ZJU-ENS Joint Laboratory of Medicinal Chemistry, College of Pharmaceutical Sciences, Zhejiang University, Hangzhou, PR China.
Arch Pharm (Weinheim). 2011 May;344(5):279-86. doi: 10.1002/ardp.201000069. Epub 2011 Feb 2.
A series of cis-restricted 4,5-diaryl-3-aminopyrazole derivatives were synthesized and tested for their cytotoxic activity in vitro against five human cancer cell lines (K562, ECA-109, A549, SMMC-7721, and PC-3). Compounds 5a, 5b, 5d, and 6b showed potent cytotoxicity against all tested cell lines. Primary mechanism research on compound 5a indicated that it was a potent inhibitor of tubulin polymerization, arresting cell cycle in G(2)/M phase. The docking research showed the conformation of 5a overlaps well with CA-4 in the crystallized protein complex, suggesting the 4,5-diaryl-3-aminopyrazoles were good mimics of CA-4.

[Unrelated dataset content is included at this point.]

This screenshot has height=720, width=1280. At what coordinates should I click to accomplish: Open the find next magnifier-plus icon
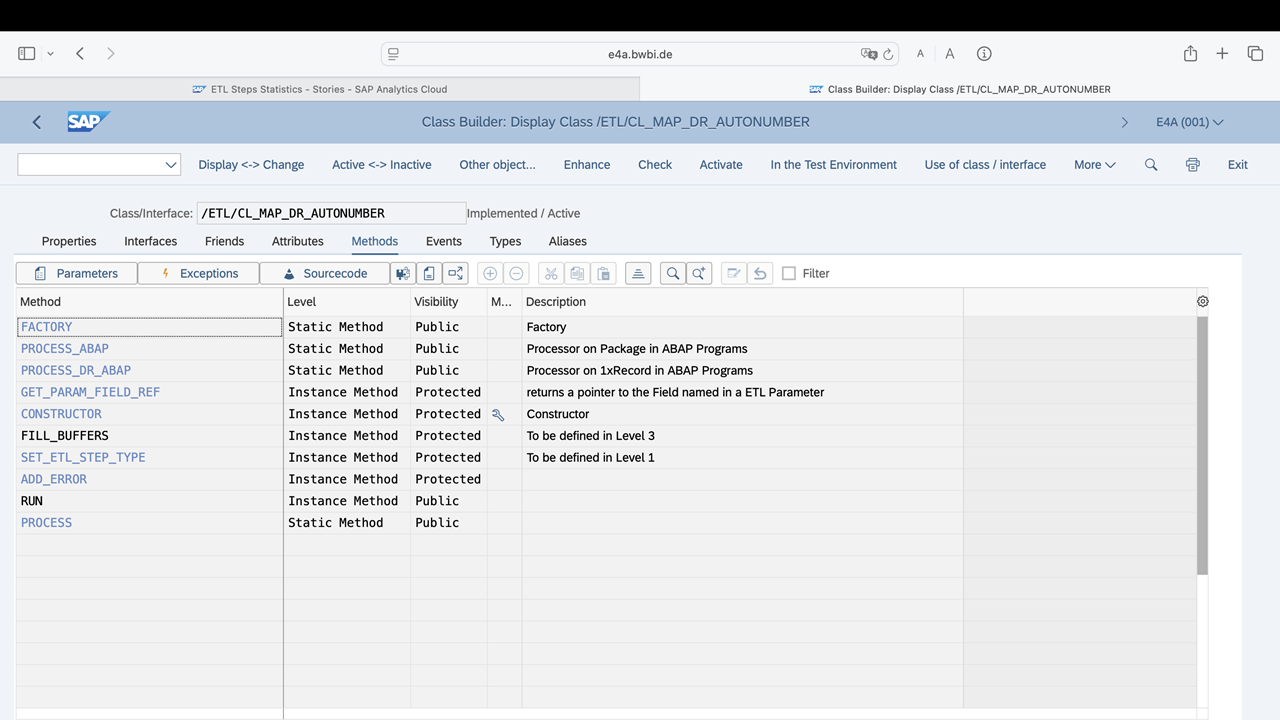point(698,272)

一系列顺式限制的 4,5-二芳基-3-氨基吡唑衍生物被合成,并在体外对五种人癌细胞系(K562、ECA-109、A549、SMMC-7721 和 PC-3)进行了细胞毒性活性测试。化合物 5a、5b、5d 和 6b 对所有测试的细胞系均表现出很强的细胞毒性。对化合物 5a 的初步机制研究表明,它是一种有效的微管蛋白聚合抑制剂,可将细胞周期阻滞在 G2/M 期。对接研究表明,5a 的构象与结晶蛋白复合物中的 CA-4 很好地重叠,这表明 4,5-二芳基-3-氨基吡唑是 CA-4 的良好模拟物。